__WHAT THIS TASK INVOLVES__
Copy out every line of the items below that contains the word "label", matching case exactly.

__DATA SHOWN__
══════════
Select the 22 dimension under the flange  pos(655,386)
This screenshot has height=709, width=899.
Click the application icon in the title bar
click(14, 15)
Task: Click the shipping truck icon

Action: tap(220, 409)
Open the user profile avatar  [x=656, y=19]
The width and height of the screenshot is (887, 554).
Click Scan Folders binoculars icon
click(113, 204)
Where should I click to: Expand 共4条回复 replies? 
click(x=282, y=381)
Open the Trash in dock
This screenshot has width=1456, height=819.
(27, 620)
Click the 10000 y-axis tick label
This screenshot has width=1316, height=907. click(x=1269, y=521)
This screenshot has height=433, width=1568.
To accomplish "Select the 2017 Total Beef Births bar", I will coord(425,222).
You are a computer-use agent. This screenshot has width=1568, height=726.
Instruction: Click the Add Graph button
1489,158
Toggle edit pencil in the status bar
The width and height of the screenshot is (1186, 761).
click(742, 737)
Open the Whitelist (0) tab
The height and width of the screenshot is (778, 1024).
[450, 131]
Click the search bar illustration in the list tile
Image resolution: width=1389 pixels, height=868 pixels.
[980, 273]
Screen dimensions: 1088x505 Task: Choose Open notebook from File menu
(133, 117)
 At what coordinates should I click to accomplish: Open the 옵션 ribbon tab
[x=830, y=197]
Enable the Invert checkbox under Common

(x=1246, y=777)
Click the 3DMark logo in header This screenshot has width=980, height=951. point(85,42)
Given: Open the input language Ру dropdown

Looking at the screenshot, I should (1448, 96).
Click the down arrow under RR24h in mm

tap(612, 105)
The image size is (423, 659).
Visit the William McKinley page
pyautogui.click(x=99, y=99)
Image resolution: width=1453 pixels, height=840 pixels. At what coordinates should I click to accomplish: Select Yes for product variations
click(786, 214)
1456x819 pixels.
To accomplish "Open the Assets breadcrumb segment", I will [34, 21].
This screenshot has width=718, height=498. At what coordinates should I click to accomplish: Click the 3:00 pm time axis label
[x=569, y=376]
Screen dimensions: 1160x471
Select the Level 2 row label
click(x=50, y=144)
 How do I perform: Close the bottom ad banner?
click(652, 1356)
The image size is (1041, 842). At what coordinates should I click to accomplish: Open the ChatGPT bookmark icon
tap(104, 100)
══════════
__WRITTEN RESPONSE__
Click the 10000 y-axis tick label
This screenshot has width=718, height=498. At what coordinates should I click to accomplish: Click the 3:00 pm time axis label
Select the Level 2 row label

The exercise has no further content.